## [Material to process]
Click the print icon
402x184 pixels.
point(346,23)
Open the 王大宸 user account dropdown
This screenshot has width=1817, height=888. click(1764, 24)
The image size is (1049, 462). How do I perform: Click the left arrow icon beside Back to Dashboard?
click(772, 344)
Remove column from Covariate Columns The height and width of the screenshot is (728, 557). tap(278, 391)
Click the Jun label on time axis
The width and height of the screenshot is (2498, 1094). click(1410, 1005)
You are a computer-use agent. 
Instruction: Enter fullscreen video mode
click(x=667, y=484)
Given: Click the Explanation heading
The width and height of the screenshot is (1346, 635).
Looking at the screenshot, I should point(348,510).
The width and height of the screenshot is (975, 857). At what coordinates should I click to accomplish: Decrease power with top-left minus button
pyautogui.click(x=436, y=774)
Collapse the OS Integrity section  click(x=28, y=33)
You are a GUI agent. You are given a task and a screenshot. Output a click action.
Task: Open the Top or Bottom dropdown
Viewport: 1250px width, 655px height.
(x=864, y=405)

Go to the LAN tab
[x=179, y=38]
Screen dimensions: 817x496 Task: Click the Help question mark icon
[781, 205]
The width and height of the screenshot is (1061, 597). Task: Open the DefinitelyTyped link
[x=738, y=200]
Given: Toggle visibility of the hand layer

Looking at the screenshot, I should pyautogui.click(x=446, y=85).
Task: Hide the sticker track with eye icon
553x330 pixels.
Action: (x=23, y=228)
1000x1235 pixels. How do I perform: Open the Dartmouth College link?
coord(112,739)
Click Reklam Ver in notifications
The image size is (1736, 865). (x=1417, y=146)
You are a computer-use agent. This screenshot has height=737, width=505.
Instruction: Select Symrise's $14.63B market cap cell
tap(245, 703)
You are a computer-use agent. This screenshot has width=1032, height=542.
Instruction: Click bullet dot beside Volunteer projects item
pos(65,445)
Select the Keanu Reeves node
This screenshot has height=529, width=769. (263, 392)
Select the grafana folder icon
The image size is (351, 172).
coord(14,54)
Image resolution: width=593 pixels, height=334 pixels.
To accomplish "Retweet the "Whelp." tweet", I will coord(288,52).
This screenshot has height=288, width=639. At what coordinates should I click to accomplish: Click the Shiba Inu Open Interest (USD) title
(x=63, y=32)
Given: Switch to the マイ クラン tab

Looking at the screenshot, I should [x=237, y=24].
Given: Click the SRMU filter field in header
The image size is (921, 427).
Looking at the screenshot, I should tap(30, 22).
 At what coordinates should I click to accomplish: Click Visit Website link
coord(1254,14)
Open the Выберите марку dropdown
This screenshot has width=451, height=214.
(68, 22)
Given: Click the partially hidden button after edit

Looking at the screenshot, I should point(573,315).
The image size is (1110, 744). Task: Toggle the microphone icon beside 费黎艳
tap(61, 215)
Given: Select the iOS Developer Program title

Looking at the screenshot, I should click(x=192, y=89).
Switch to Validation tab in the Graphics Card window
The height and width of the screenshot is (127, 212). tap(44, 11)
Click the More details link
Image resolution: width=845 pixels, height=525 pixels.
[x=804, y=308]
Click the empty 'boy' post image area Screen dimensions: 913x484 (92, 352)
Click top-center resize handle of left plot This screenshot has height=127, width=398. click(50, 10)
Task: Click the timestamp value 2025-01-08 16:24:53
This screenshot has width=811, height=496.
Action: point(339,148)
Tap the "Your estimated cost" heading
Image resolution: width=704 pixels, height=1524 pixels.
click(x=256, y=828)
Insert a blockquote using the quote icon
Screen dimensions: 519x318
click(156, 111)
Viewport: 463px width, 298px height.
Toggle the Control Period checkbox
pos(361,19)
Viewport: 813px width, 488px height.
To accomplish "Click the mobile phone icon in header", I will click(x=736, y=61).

## [Work order]
Look above for the line with "Switch to Validation" and the line with "Click top-center resize", and reproduce exactly those two lines plus every line between, nothing more.

## [Result of this task]
Switch to Validation tab in the Graphics Card window
The height and width of the screenshot is (127, 212). tap(44, 11)
Click the More details link
Image resolution: width=845 pixels, height=525 pixels.
[x=804, y=308]
Click the empty 'boy' post image area Screen dimensions: 913x484 (92, 352)
Click top-center resize handle of left plot This screenshot has height=127, width=398. click(50, 10)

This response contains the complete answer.